Direct evidence for a critical role of CD30 in the development of allergic asthma.

Abstract

BACKGROUND: CD30 is a costimulatory molecule belonging to the TNF receptor superfamily that is expressed on activated T and B cells. Several studies have demonstrated a positive correlation between expression of CD30 or increased levels of soluble CD30 and the development and severity of allergic diseases. However, thus far, the evidence for a role of CD30 in allergic diseases, such as asthma, is only indirect. OBJECTIVE: The aim of the study was to directly investigate the role of CD30 in a murine asthma model. METHODS: CD30-deficient (B6.129P2-Tnfrsf8(tm1Mak)/J) and wild-type (WT) mice were immunized to ovalbumin (OVA) to induce an asthma-like phenotype and compared in our murine asthma model.
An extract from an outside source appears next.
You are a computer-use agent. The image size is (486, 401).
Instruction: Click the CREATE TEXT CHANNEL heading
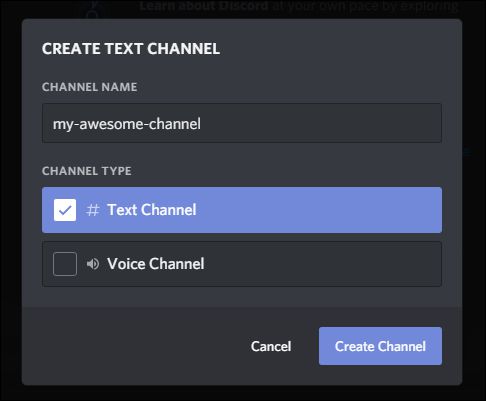131,49
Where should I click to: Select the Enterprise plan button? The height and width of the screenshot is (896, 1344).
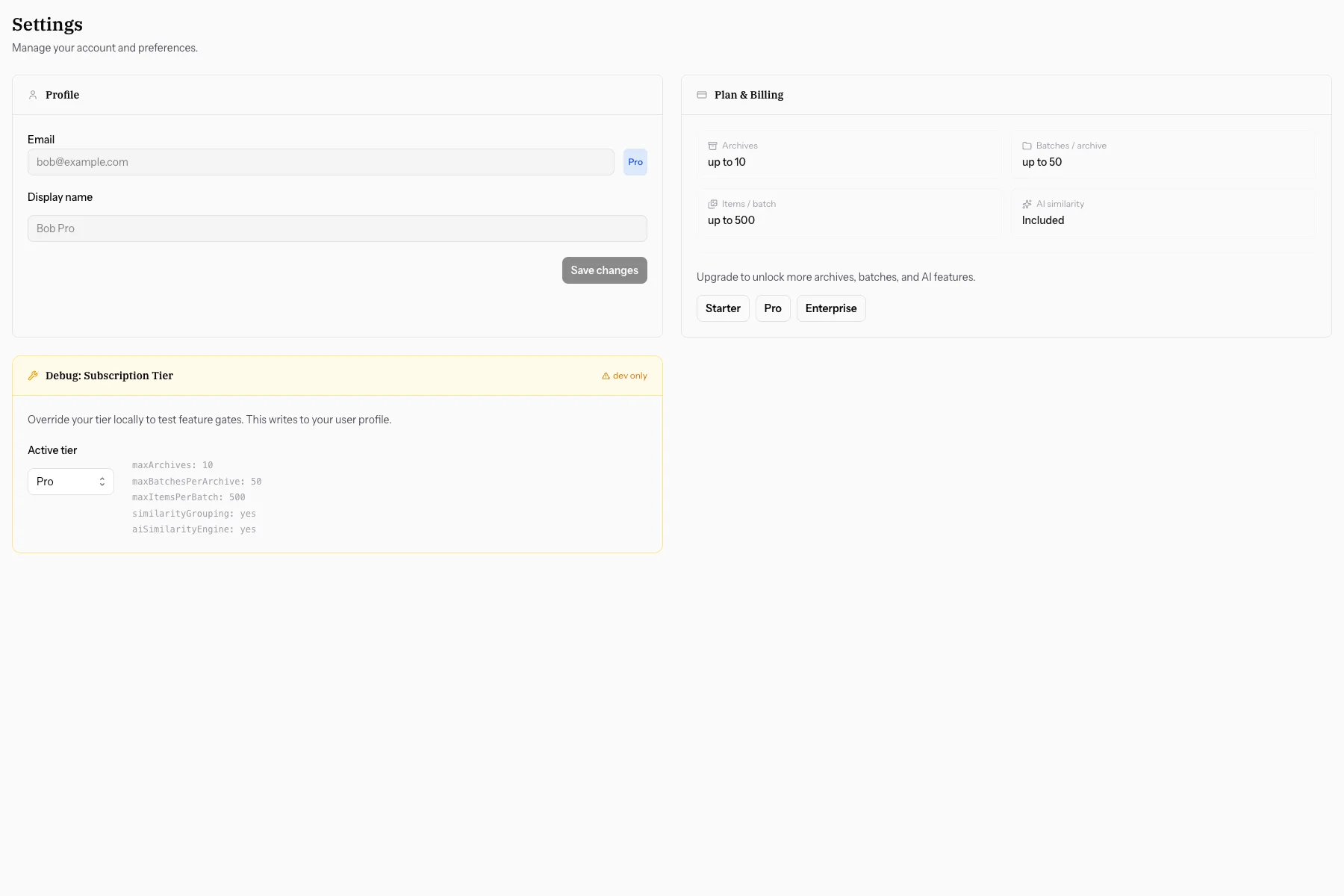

Moreover, CD30/CD30 ligand signaling was blocked in OVA-immunized WT animals by using mAbs against CD30 receptor and its ligand, CD153. RESULTS: The absence of CD30 in OVA-immunized CD30-deficient mice resulted in significantly reduced airway inflammation, serum IgE levels, and TH2 cytokine levels. The same effect was observed when CD30/CD153 signaling was blocked in OVA-immunized WT animals with mAbs against CD30 or CD30 ligand. CONCLUSION: Our results directly demonstrate that CD30/CD153 interaction plays an important role in the induction of TH2 cell-mediated allergic asthma. CLINICAL IMPLICATIONS: These findings provide evidence for a role of the costimulatory molecule CD30 in allergic asthma.